↓

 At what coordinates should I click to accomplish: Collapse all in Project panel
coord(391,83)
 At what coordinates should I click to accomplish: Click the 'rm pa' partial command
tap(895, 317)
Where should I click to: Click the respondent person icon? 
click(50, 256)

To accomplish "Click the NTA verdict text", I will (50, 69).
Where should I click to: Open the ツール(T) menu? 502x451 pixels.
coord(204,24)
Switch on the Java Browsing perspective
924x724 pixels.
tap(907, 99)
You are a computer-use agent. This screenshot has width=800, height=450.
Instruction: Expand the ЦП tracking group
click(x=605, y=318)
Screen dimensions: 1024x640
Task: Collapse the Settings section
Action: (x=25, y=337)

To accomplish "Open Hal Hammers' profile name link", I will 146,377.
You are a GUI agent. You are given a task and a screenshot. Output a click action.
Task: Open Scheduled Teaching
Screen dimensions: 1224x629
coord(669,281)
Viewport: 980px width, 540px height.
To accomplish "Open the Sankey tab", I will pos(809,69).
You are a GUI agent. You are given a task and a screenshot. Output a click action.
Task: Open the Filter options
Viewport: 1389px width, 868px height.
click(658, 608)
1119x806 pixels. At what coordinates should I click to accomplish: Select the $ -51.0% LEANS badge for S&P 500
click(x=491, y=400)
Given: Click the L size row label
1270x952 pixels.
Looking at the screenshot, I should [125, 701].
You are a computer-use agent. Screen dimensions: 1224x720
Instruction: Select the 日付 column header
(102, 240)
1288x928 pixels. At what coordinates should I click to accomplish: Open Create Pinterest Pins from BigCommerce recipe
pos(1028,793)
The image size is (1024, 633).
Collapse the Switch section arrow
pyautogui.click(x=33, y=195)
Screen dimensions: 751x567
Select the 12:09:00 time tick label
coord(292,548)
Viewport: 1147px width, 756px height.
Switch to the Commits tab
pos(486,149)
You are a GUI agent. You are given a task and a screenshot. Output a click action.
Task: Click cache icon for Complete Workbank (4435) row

↑

What you should do: Copy, character for character, the lines from the line that holds "Viewport: 980px width, 540px height." through the final line of the records above.

Response to this task:
Viewport: 980px width, 540px height.
To accomplish "Open the Sankey tab", I will pos(809,69).
You are a GUI agent. You are given a task and a screenshot. Output a click action.
Task: Open the Filter options
Viewport: 1389px width, 868px height.
click(658, 608)
1119x806 pixels. At what coordinates should I click to accomplish: Select the $ -51.0% LEANS badge for S&P 500
click(x=491, y=400)
Given: Click the L size row label
1270x952 pixels.
Looking at the screenshot, I should [125, 701].
You are a computer-use agent. Screen dimensions: 1224x720
Instruction: Select the 日付 column header
(102, 240)
1288x928 pixels. At what coordinates should I click to accomplish: Open Create Pinterest Pins from BigCommerce recipe
pos(1028,793)
The image size is (1024, 633).
Collapse the Switch section arrow
pyautogui.click(x=33, y=195)
Screen dimensions: 751x567
Select the 12:09:00 time tick label
coord(292,548)
Viewport: 1147px width, 756px height.
Switch to the Commits tab
pos(486,149)
You are a GUI agent. You are given a task and a screenshot. Output a click action.
Task: Click cache icon for Complete Workbank (4435) row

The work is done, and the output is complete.